Un servizio spesso nell’ombra, ma importante
Pubblicato il primo registro con i dati relativi alle prestazioni dei servizi di salvataggio
Per il 2003 è stato allestito per la prima volta un registro con i dati relativi agli interventi di salvataggio con autoambulanze nel Cantone dei Grigioni. Nel salvataggio con autoambulanze sono coinvolti i dodici servizi di salvataggio delle regioni ospedaliere e otto basi delle ambulanze. Nel 2003 sono stati effettuati complessivamente 12’000 interventi, oltre 30 interventi al giorno, che hanno garantito un soccorso ottimale e rapido a persone vittime di incidenti, malate o in pericolo. Per l’allarme ai mezzi di soccorso è competente la Centrale per chiamate d’emergenza sanitaria (CES 144) ad Ilanz. La CES 144 allarma con una chiamata il team di soccorso più vicino ed il medico di guardia. Nel Cantone dei Grigioni la funzione di medico di guardia è assunta dai medici di famiglia.
Primo soccorso da parte di soccorritori professionali
Il pronto soccorso della popolazione e degli ospiti compete alla rispettiva regione ospedaliera. A tale scopo i rispettivi ospedali regionali gestiscono un proprio servizio di salvataggio. Il pronto soccorso avviene secondo il sistema rendez-vous: il team di salvataggio dell’ospedale, composto da due persone, interviene con l’ambulanza e si incontra sul luogo dell’evento con il medico di guardia, per soccorrere il paziente. In caso di necessità si ricorre all’aiuto della Guardia aerea svizzera di soccorso (REGA) o ad altri specialisti del salvataggio (p. es. la colonna di soccorso del Club alpino svizzero). Grazie a questa organizzazione ai pazienti vengono offerte delle prime cure ottimali sul posto e durante il trasporto.
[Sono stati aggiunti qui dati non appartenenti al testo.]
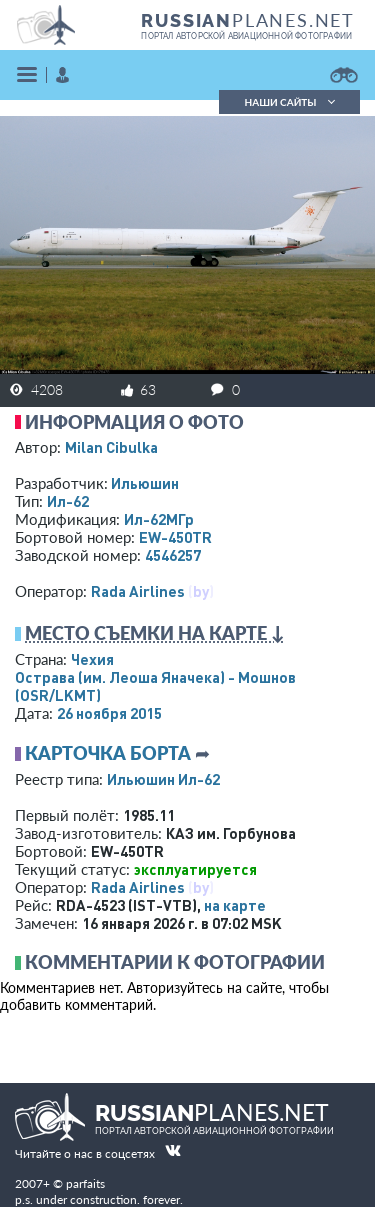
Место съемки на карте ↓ (155, 633)
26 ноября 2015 (109, 713)
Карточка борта (108, 753)
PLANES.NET (248, 20)
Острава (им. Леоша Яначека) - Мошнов (155, 686)
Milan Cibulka (111, 447)
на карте (235, 905)
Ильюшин (145, 483)
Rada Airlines (138, 591)
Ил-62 (68, 501)
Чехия (92, 659)
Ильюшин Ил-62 (163, 779)
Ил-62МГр (159, 519)
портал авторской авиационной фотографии (246, 36)
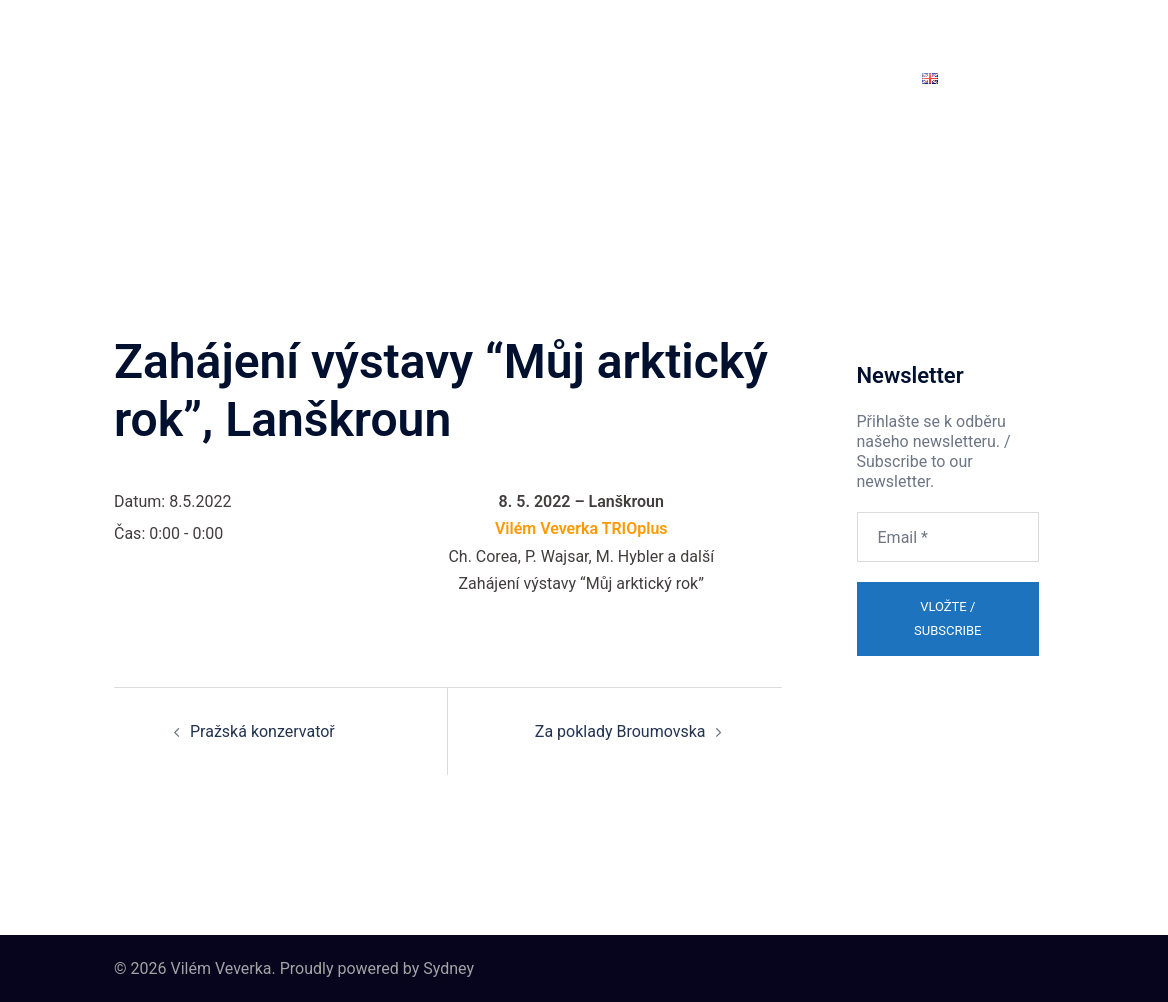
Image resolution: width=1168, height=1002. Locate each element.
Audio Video (555, 77)
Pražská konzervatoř (262, 731)
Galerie (643, 77)
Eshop (222, 77)
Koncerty (461, 77)
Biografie (298, 77)
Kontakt (774, 77)
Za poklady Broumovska (620, 731)
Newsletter (860, 77)
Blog (707, 77)
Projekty (379, 77)
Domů (156, 77)
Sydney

Percorsi in totale quasi 430’000 chilometri per gli interventi
In poco più del 20 percento degli interventi (complessivi 2’793 interventi) vi era una minaccia immediata per la vita. Questi pazienti necessitavano di aiuto e assistenza medica rapidi sul posto. Salta all’occhio la ripartizione disomogenea degli interventi sull’arco dell’anno e nelle singole regioni. Poco meno del 40 percento degli interventi dei servizi di salvataggio (complessivi 4’492 interventi) è avvenuto nei mesi invernali da gennaio a marzo.
I quattro servizi di salvataggio più grandi di Coira, Samedan, Ilanz e Davos hanno effettuato circa il 65 percento di tutti gli interventi. I quattro servizi di salvataggio più piccoli di Savognin, Poschiavo, Müstair e Bregaglia coprono circa il cinque percento di tutti gli interventi. I servizi di salvataggio e le basi delle ambulanze necessitano in media di 10 – 20 minuti per trovarsi sul luogo dell’intervento. Siccome rispetto ai Cantoni dell’Altopiano le condizioni geografiche sono molto difficili, si tratta di ottimi valori.
La maggior parte delle persone assistite e trasportate rientra nel gruppo di età superiore ai 65 anni (43 percento degli interventi).
In media i servizi di salvataggio e le autoambulanze hanno percorso circa 40 chilometri per intervento. Complessivamente, per tutti gli interventi nel 2003 sono stati percorsi quasi 430’000 chilometri.
Pionieri nella registrazione e nel controllo della qualità
Dal 2003 i servizi di salvataggio e le basi delle ambulanze registrano i loro dati con un software unitario di registrazione di dati e di management di qualità, svolgendo così un lavoro pionieristico a livello nazionale. Finora in Svizzera non esiste alcun software che sia in grado di rilevare dati statistici contribuendo al contempo al miglioramento della qualità nel proprio servizio di salvataggio.
Il registro con i dati relativi ai servizi di salvataggio 2003 può essere consultato sulla pagina dell’Ufficio dell’igiene pubblica.